Investors Are Getting Involved In Marijuana Companies. Here’s Why.

For a long time, investors have been wary about getting involved with the marijuana industry. Even as more and more states started to legalize cannabis, its federal designation as a Schedule 1 narcotic convinced many investors to steer clear of entrepreneurs seeking to legitimize it––despite its immense economic potential.

In recent years, however, the stigma surrounding marijuana has started to splinter, and investors from all over the country have begun to see legal marijuana as an opportunity they can’t afford to pass up.

In fact, investors aren’t just growing less apprehensive––the whole landscape is shifting.

This is something I’ve experienced firsthand as the founder of DAMA. Momentum is building, and pretty soon, companies who’ve worked hard to become compliant in their respective states will have investors clamoring to partner with their marijuana businesses.

Here’s why.

Marijuana bears unique and proven economic potential.

The most influential reason investors are warming to marijuana is simple: no other industry is as ripe with economic potential.

This reality is becoming harder to ignore.
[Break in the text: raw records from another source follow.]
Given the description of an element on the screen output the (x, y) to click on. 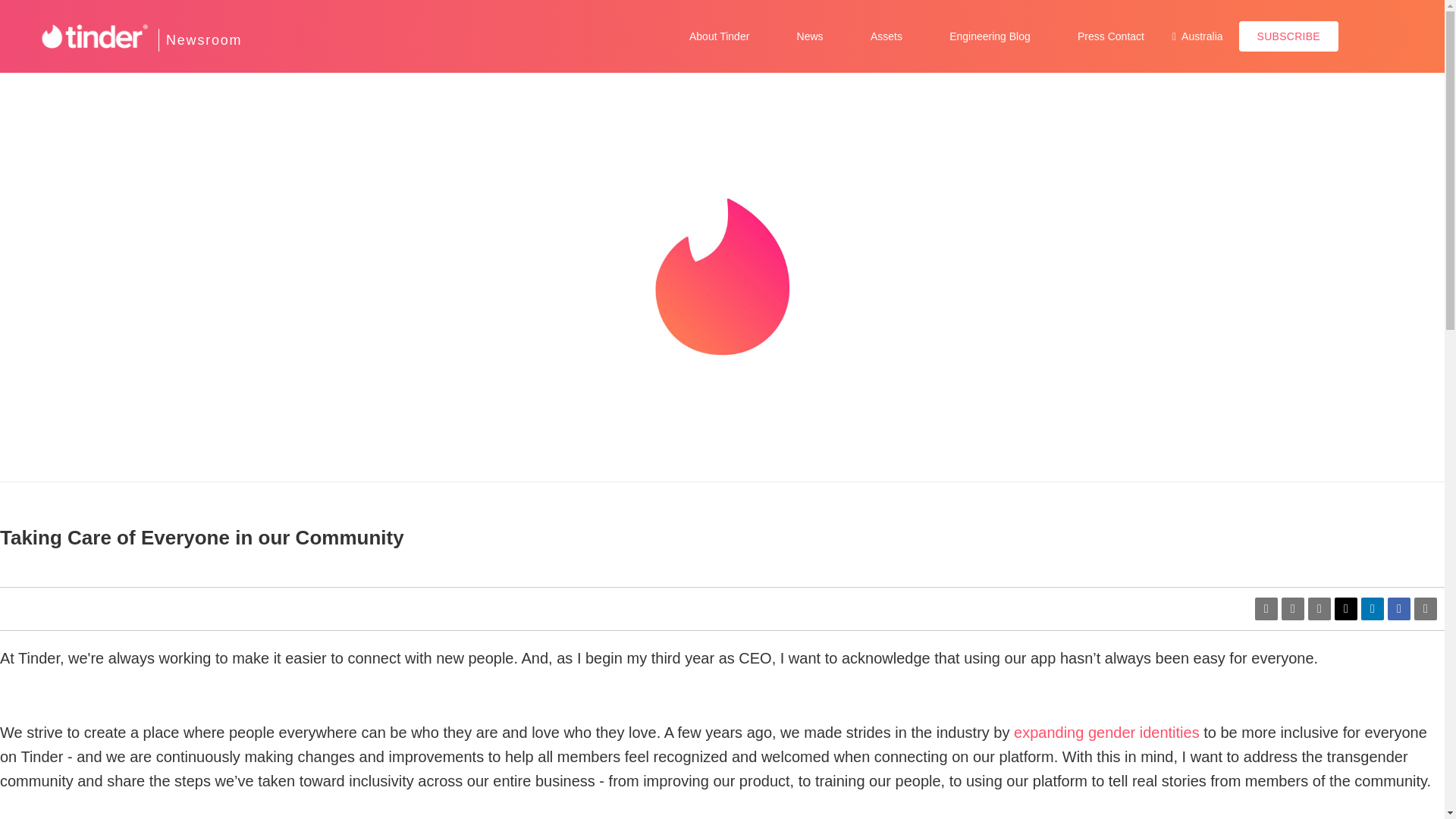
Facebook Share (1398, 608)
Press Contact (1110, 36)
Linkedin Share (1372, 608)
Twitter Share (1345, 608)
SUBSCRIBE (1288, 36)
About Tinder (718, 36)
email (1318, 608)
pdf (1266, 608)
News (810, 36)
rss (1292, 608)
Newsroom (203, 39)
Assets (886, 36)
print (1425, 608)
Engineering Blog (989, 36)
Given the description of an element on the screen output the (x, y) to click on. 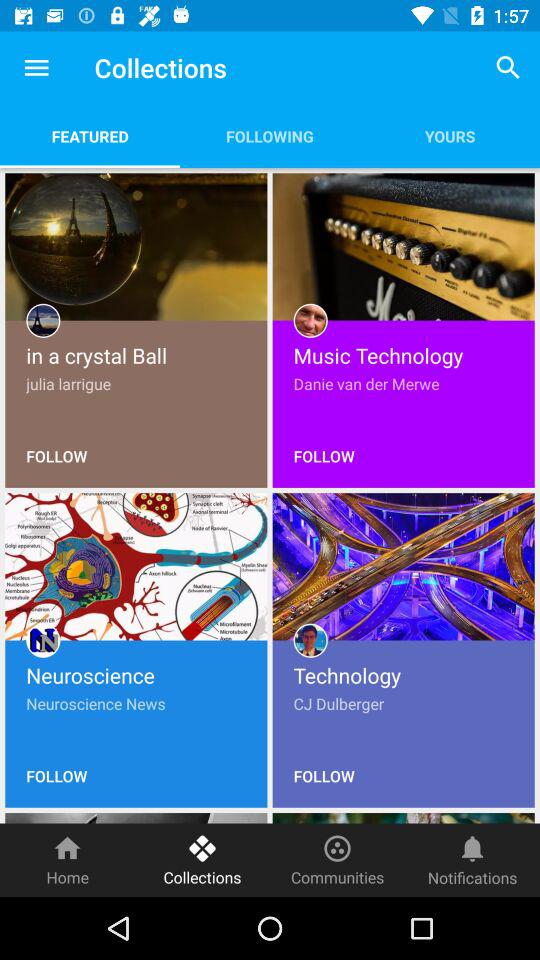
launch the icon next to the yours icon (270, 135)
Right now, despite the fact that it’s only legal in eight states and the District of Columbia, marijuana is a $10 billion industry.

But in the black market, it’s a $50 billion industry. What this means is that as more and more states legalize marijuana, its economic potential is only going to grow. After all, there’s a pre-existing market of consumers eager to buy.

Investors know this. But perhaps more importantly, investors have seen what happens in states where marijuana has been legalized. In places like Colorado or Washington, marijuana has become a powerful engine of economic activity, producing jobs, tax revenue, and return on capital for private companies.

It’s likely that what happened in those states will be replicated in others that have only recently legalized marijuana, like California and Massachusetts. Since those markets are still in their infancy and lack defined industry leaders, investors who partner with marijuana companies in those states will have an opportunity to actualize serious returns and capture a significant share of their respective markets.

Investors don’t want to miss out.

Right now, the biggest investors in marijuana companies are individuals, private equity funds and family offices––its managers either possessing of a personal interest in the plant or its partners who are OK with the regulatory risks.

But as more of these investors place capital with marijuana companies and the economic viability of marijuana as a business opportunity becomes further apparent, the fear of missing out on potentially massive returns will weigh more heavily on investors’ minds.

In fact, as the potential rewards of investing in legal marijuana become clearer, not investing in these companies—especially out of fear of federal intervention—will become harder to justify.

Let’s face it: fear of missing out on big opportunities is a powerful driver in the VC world. And this industry is perfect for VC’s who require markets that can generate disproportionate and enormous returns.

Savvy investors know that now is the perfect time to invest in recreational marijuana––especially in places like California and Massachusetts. If they wait until those markets mature, it’ll be too late.

 Stigmas about marijuana remain––but they are changing.

Fear of federal intervention and negative stigmas about marijuana won’t go away overnight. In fact, I’ve learned by talking to investors and entrepreneurs at conferences and meetups all over the country that they remain stubbornly powerful.

But there’s reason to believe they’re eroding.

In just the last year or so, the stigma has morphed into something inherently dichotomous. Investors on the whole are still wary of companies who work physically with the plant either as cultivators, manufacturers, or retailers, but they’ve become open to partnering with companies that are helping grow the industry.

And this is just among older, more traditional VCs. Younger, less conservative associates in big VC firms don’t hold the same apprehensions. As these associates rise up in their firms, their more progressive ideologies will prove increasingly influential.

What’s more is that as marijuana continues to become more accepted culturally—and especially as the general population feels more comfortable buying and consuming marijuana in public—investors will feel more comfortable entering the space.

For entrepreneurs, all of this is good news. The more that investors involve themselves in the industry, the more legitimate it becomes––not only in the eye of the public, but in that of the federal government, too.

The important thing to keep in mind is that this isn’t a gold rush.

Investors will not partner with your company unless you’ve branded yourself uniquely and purposefully. It’s not enough to produce the strongest strains––you need a marketing message, web presence, and a formulated plan illuminating how and why your business is different than everyone else’s. Investors will insist upon this just as they do in every other industry.

Likewise, investors will not partner with you if your company isn’t compliant with state regulations. No investor will be interested in your company if, on top of federal fears, they have to worry that you’ll be shut down by the state because you haven’t completed the necessary permits or obtained the required licenses.

The times are changing. Momentum is building. If you position yourself correctly, now is prime time to be building a marijuana company.